While Brand Keys initially investigated this issue in 2018, the pandemic changed how brands used email marketing, with many drastically increasing the number of emails sent. Knowing a social and economic crisis would drastically shape results, the research company decided to wait until the pandemic ended and the market had time to return to normal before resuming the study.
Brand Keys found that, while the market stabilized, it did not return to the normal from pre-pandemic. “The market normalizing is a different normal, it’s not even a new normal. It’s a weird new normal,” says Passikoff.
What the Research Showed
Brand Keys hoped to determine whether too many emails would negatively affect loyalty toward the brand. Interestingly—while the bulk of brands were negatively impacted—there were a few brands that increased loyalty by sending a lot of emails.
This outcome reinforced Brand Keys’ notion that there is no set number of emails to send. Instead, businesses looking to increase customer experience and engagement need to focus on sending the right kind and number of emails their audience needs. In order to accomplish this goal, Passikoff tells businesses to “listen to your customer.”
What is the Right Kind of Email?
While there is no perfect number of emails to send, Brand Keys’ study did find there are specific kinds of emails that result in positive reactions or negative reactions. The company determined there are three kinds of positive email—Replies, Good News, and New News—and one kind of negative—No News.
- Replies
- These emails are the result of a business responding to a message sent by the customer.
- Consumers react positively when a business responds to their inquiries.
- Good News
- These emails offer consumers good news about purchases they made.
- Companies like Amazon use this kind of email to improve customer experience, offering messages like “You bought this for $19.95, but because the price went down, we saved you $1.95.”
- New News
- These emails offer information about new products or services tailored to the consumer’s interests or needs.
- Companies like Groupon use these emails to show consumers products and services like those they use often, providing new experiences the consumer is interested in.
- No News
- These emails are spam. They don’t offer information, products, or services the consumer wants.
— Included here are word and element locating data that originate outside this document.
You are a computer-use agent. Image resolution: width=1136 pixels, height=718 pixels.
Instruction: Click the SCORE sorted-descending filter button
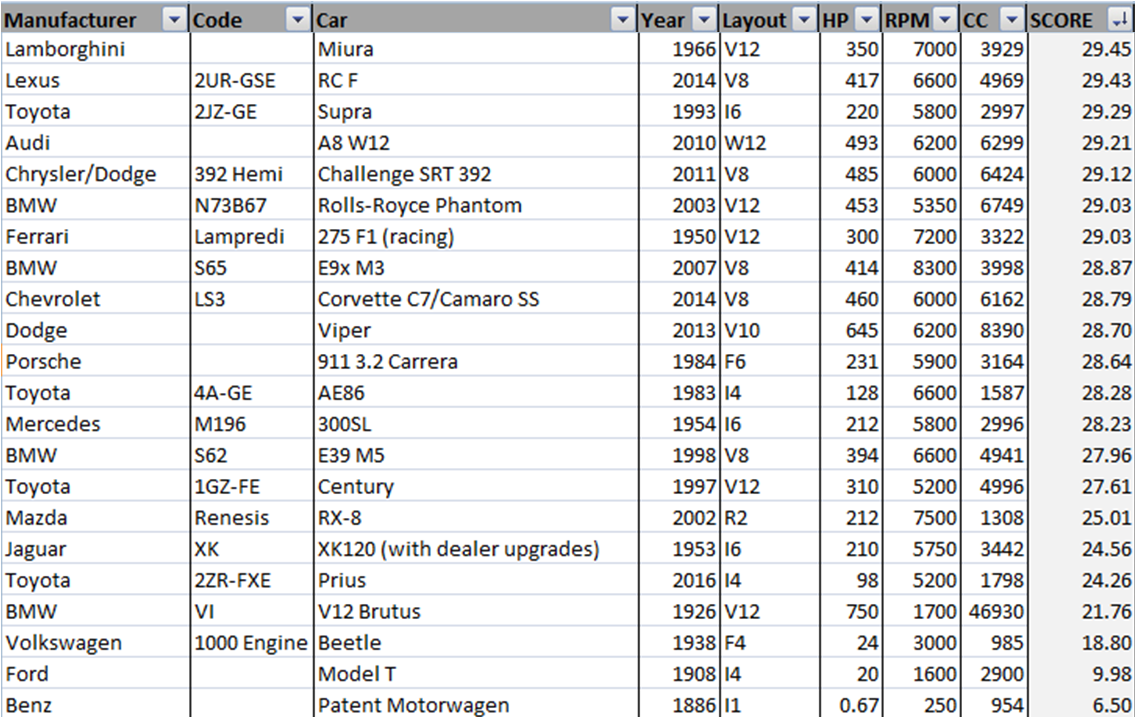pos(1119,20)
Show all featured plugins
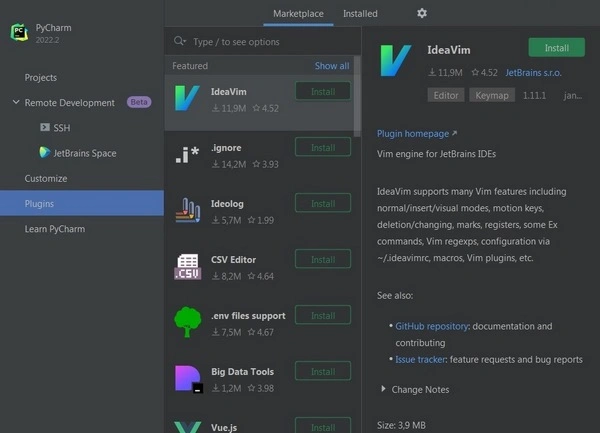 (x=332, y=66)
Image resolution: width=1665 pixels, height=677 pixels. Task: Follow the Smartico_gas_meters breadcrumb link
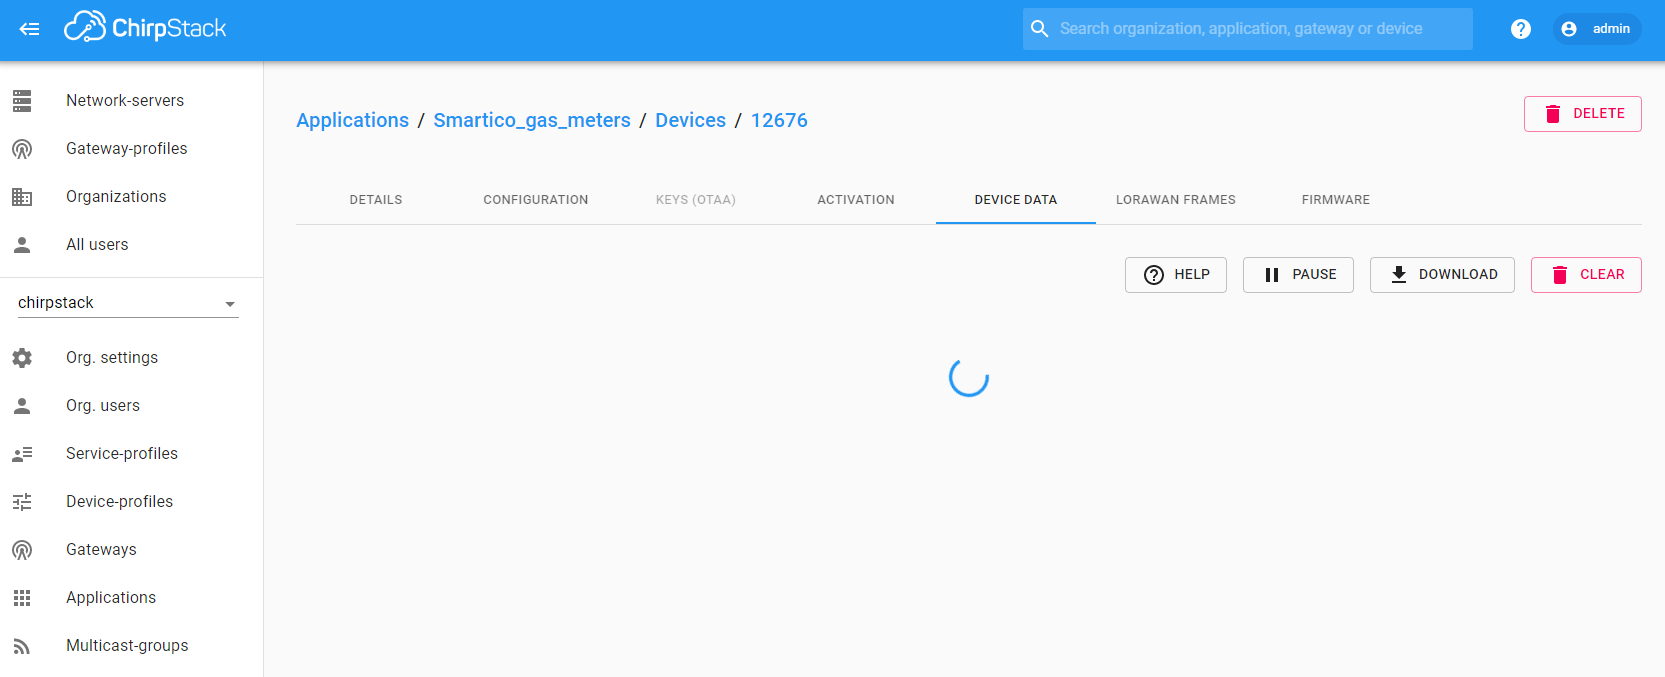click(x=531, y=120)
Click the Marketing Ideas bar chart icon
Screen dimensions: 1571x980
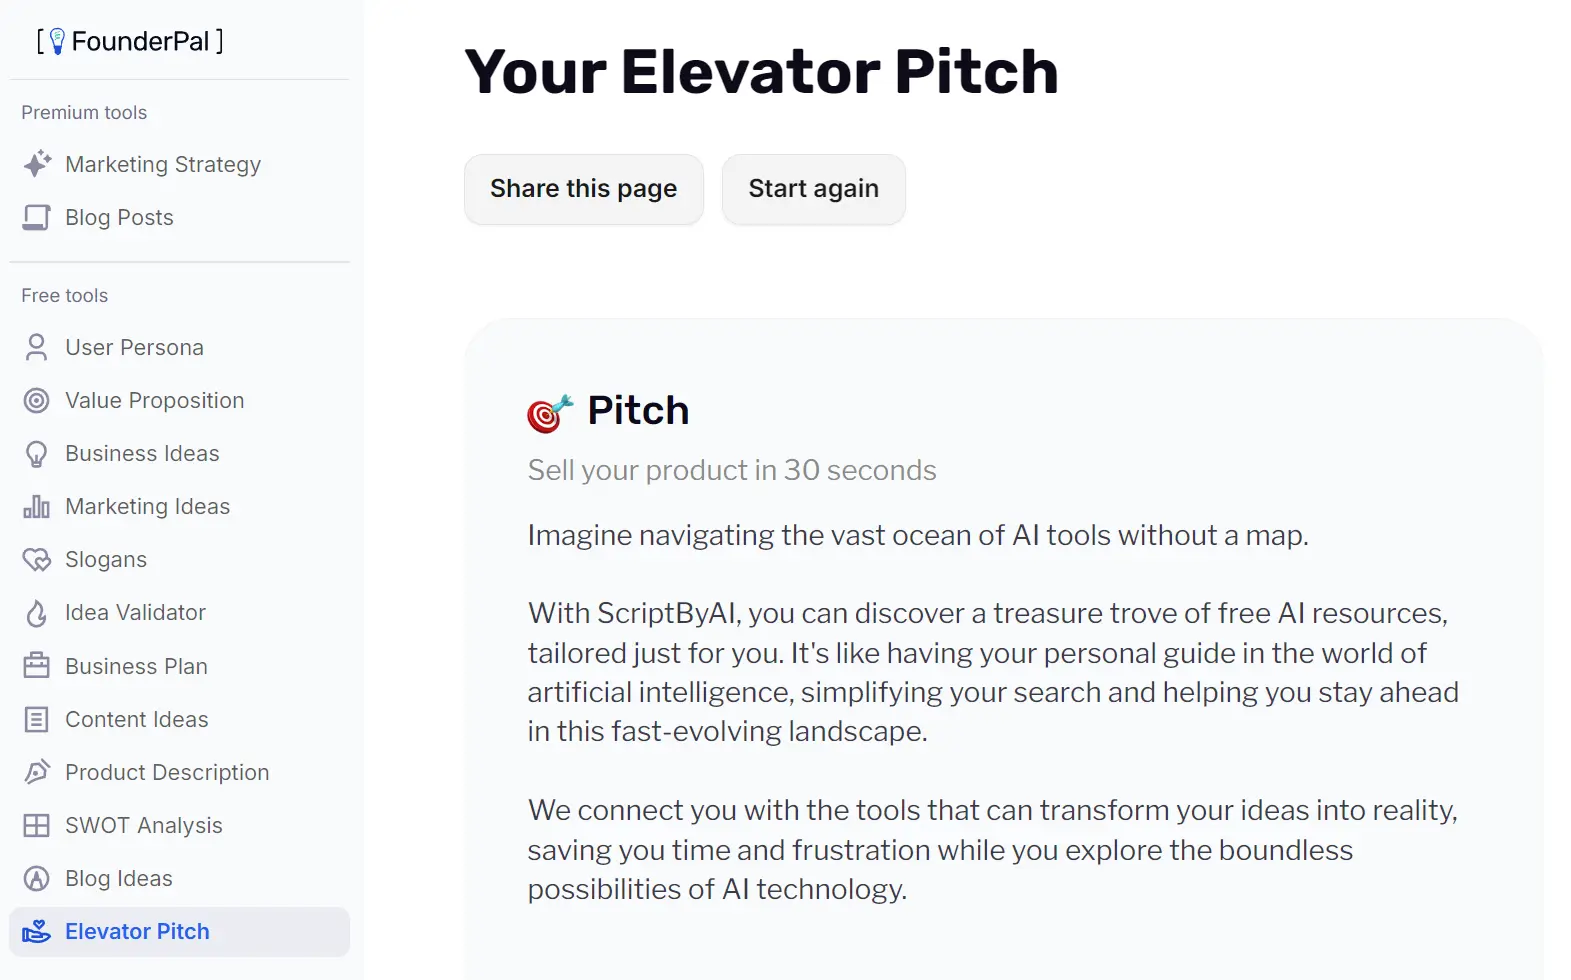(x=37, y=506)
The ideal number and kind of email for a brand depends on how many times a consumer wants that brand to reach out and interact with them. Brand Keys’ study found that the consumer is in control. It is easy to press the delete button and remove the email from view.
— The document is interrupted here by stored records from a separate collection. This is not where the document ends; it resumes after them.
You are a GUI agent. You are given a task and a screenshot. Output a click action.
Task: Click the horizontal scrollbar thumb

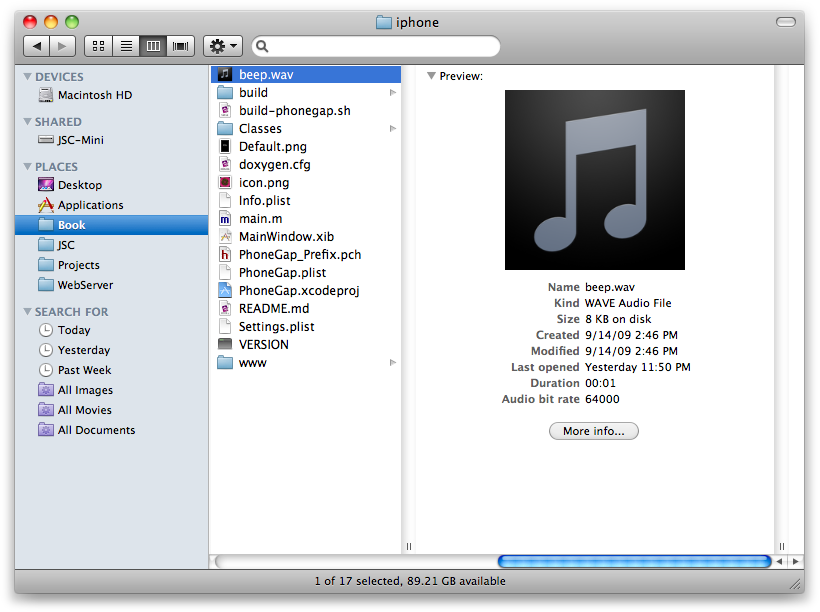634,562
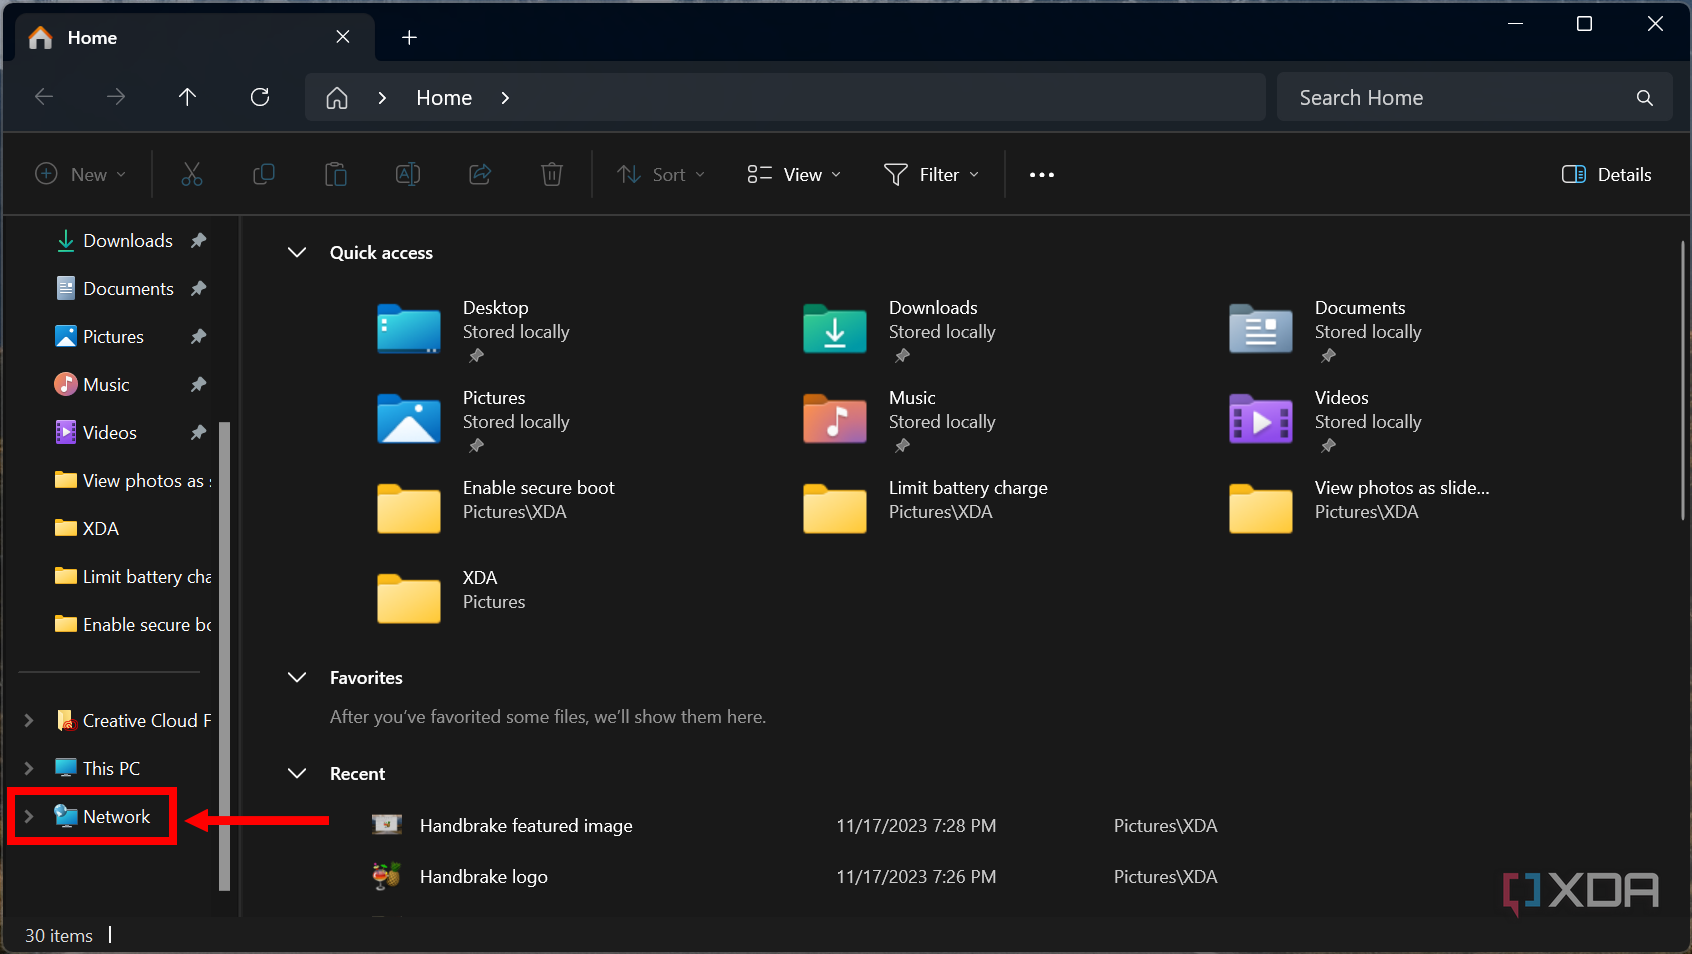The image size is (1692, 954).
Task: Click the Up one level arrow
Action: (x=187, y=97)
“But [deleting an email] doesn’t erase it from consumers’ psyche that you were there,” says Passikoff. The email becomes something that continues to affect customer engagement and whether the brand meet consumer expectations for email or fails to meet them.
Customer Loyalty is Emotional
Aside from commodities, how consumers view and behave toward a brand is more emotional than it is rational. Being rational is the price of entry to customer loyalty, but involving and engaging consumers is more than just awareness.
Based on their
2023 Customer Loyalty Engagement Index, Brand Keys found that 70% of the values that leverage people to a loyalty perspective are emotional. Satisfaction is about what happened at the last purchase, and consumers have options. If a product or service did not satisfy them, they will find a new one.
Aside from the pandemic upsetting supply chains, emotional decision-making is more important, leverageable, and prevalent than the rational when it comes to brand loyalty. A consumer may be willing to purchase from a different brand when their preferred brand is unavailable, but they will return to their product when it returns to the shelves.
How Personalization Fits into the Customer Experience
From surveying consumers, Brand Keys determined that what brands determine is an important value and what a consumer determines is important do not always line up. Brands must look into what their consumers expect from the values and how well the brand meets those expectations.
Brand Keys calls this the gap between desire and delivery. Brands who research how to fill this gap can calibrate the best way to address their customers’ needs. Effective personalization allows brands to identify the areas of personal concern to the consumer, leading to an increase in customer loyalty.
Brands who effectively engage 95% of their customer base with personalized efforts are awarded with the customer giving them the benefit of the doubt. Loyal customers are six times more likely to give brands space to discover the right kind and number of emails they need to send.